**What to do:** Continue the article on nausea from coffee, starting after its final sentence.

**Document section:**
Caffeine stimulates hormone production and your digestive system, including the creation of extra stomach acid. This can cause inner irritation leading to acid reflux-like symptoms such as nausea.
In this article, we’ll go through the most common reasons for feeling sick after drinking coffee and how to stop feeling nausea after coffee.
Why Does Coffee Make Me Nauseous?
You might have guessed this already, but caffeine is to blame.
Caffeine is a stimulant
Caffeine is a stimulant. In other words, it promotes the activity of the brain and nervous system. It also enhances the circulation of chemicals such as cortisol and adrenaline in the body.
In small amounts, caffeine can keep you feeling refreshed and focused. Large amounts of caffeine can cause anxiety and sleep disorders. Remember, though, that it’s possible to develop a tolerance to caffeine, so your definition of a large amount may have to change over time.
Caffeine has a laxative and diuretic effect
According to the International Foundation for Functional Gastrointestinal Disorders (IFFGD), an excess amount of caffeinated beverages can cause diarrhea. In addition, the caffeine contained in coffee acts increases the production of bile and stimulates defecation.
Many of the sugary sweeteners added to coffee compound this effect. And, if you’re lactose intolerant, milk and coffee creamers will make it even worse. If your body is already having a hard time with the coffee itself, you may want to try switching to a healthier coffee sweetener or drinking it black.
How to Prevent Nausea from Coffee
1. Don’t drink coffee on an empty stomach
Drinking black coffee on an empty stomach in the morning significantly impacts your body’s ability to regulate blood sugar levels. It also can give you a super strong hit of acidity, which increases acid reflux symptoms like heartburn and nausea.
You can save yourself a lot of trouble by drinking your coffee shortly after breakfast instead of first thing in the morning. A milk-based coffee like latte, mocha, or cappuccino can also be a lighter choice than a black coffee, assuming your body can handle the lactose.
2. Drink a lot of water after coffee
As I mentioned before, too much Coffee can increase your acid reflux and causes anxiety. Drinking a lot of Water will reduce that. Water in itself is a cleansing agent.
Water also helps to clear the residue from your mouth, which prevents coffee stains from forming on your teeth. Less nausea plus a whiter smile—it’s a win-win.

**Information provided:**

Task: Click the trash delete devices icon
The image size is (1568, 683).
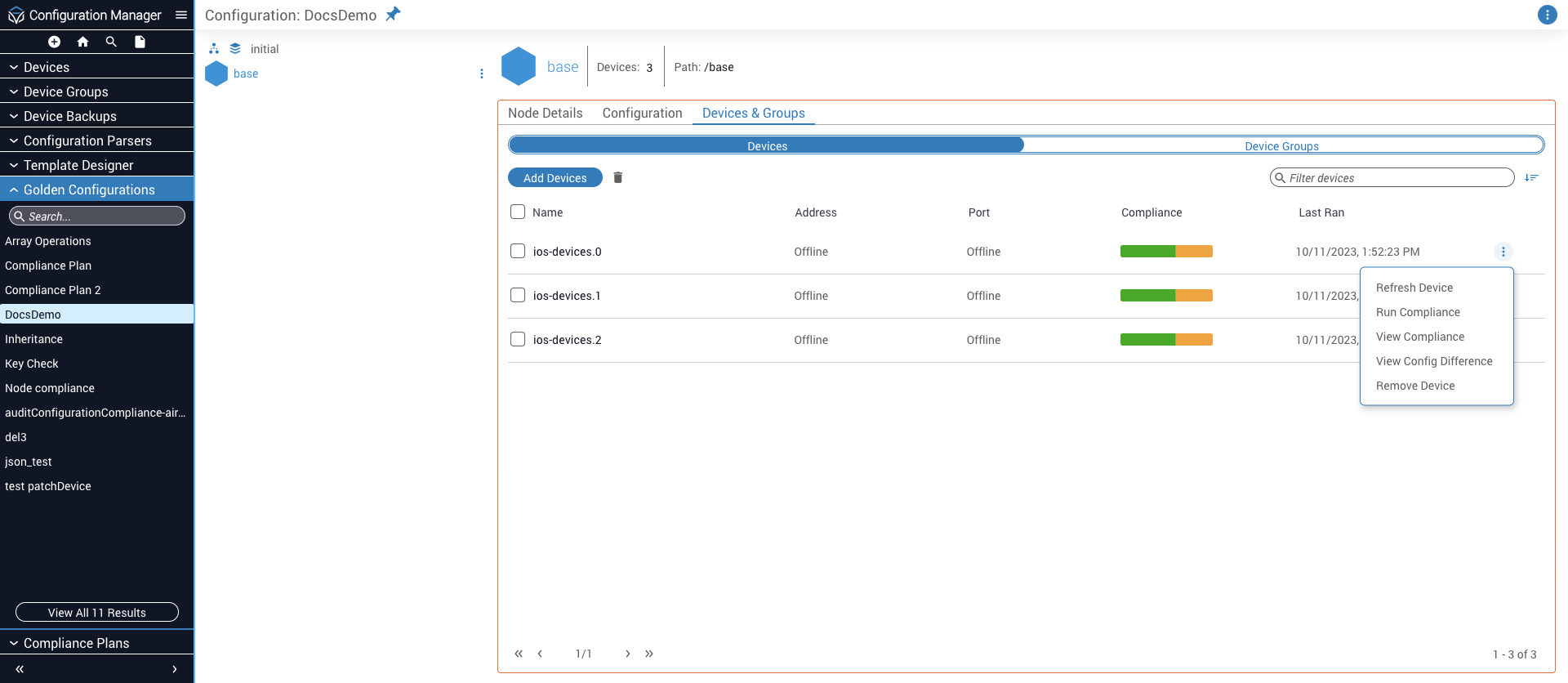Action: (618, 177)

**Exercise response:**
3. Brew low-caffeine coffee beans
Decaf coffee gets a bad rap, but it really is the best option for caffeine-intolerant coffee drinkers.
While regular decaf tends to be bland, you can get all of the flavors of your favorite brew with none of the caffeine. The trick is to look for beans that say Swiss Water decaf. This is a special decaffeination process that removes over 98% of the caffeine from the beans without removing the oils and sugars that give coffee its flavor.
I’d suggest starting with Kicking Horse decaf, one of my personal favorites.
4. Try cold brew coffee
Cold brew is a coffee brewing method that brews coffee with cold rather than hot water and usually involves a long steeping process—often upwards of 24 hours.
Cold-brew brands claim that it is a lower-acid option than traditional drip coffee. There is still conflicting research as to whether that is actually true, and it’s looking like the answer may be more nuanced. However, the mellower flavor of cold brew does seem to sit better in many people’s stomachs, so it’s still worth a try.
There’s no wrong way to brew coffee. Every coffee beans and every person who drinks coffee are different. There are several brewing methods and dozens of coffee drinks out there that you can try! You don’t have to give up coffee to get rid of that nauseous feeling your current brew is giving you.
Nausea isn’t the only side effect some people get from caffeine and coffee. Caffeine lasts a long time in the body and often causes the coffee jitters in particularly caffeine-sensitive people. Switching to decaf or low-acid coffee can help with nearly all of these problems.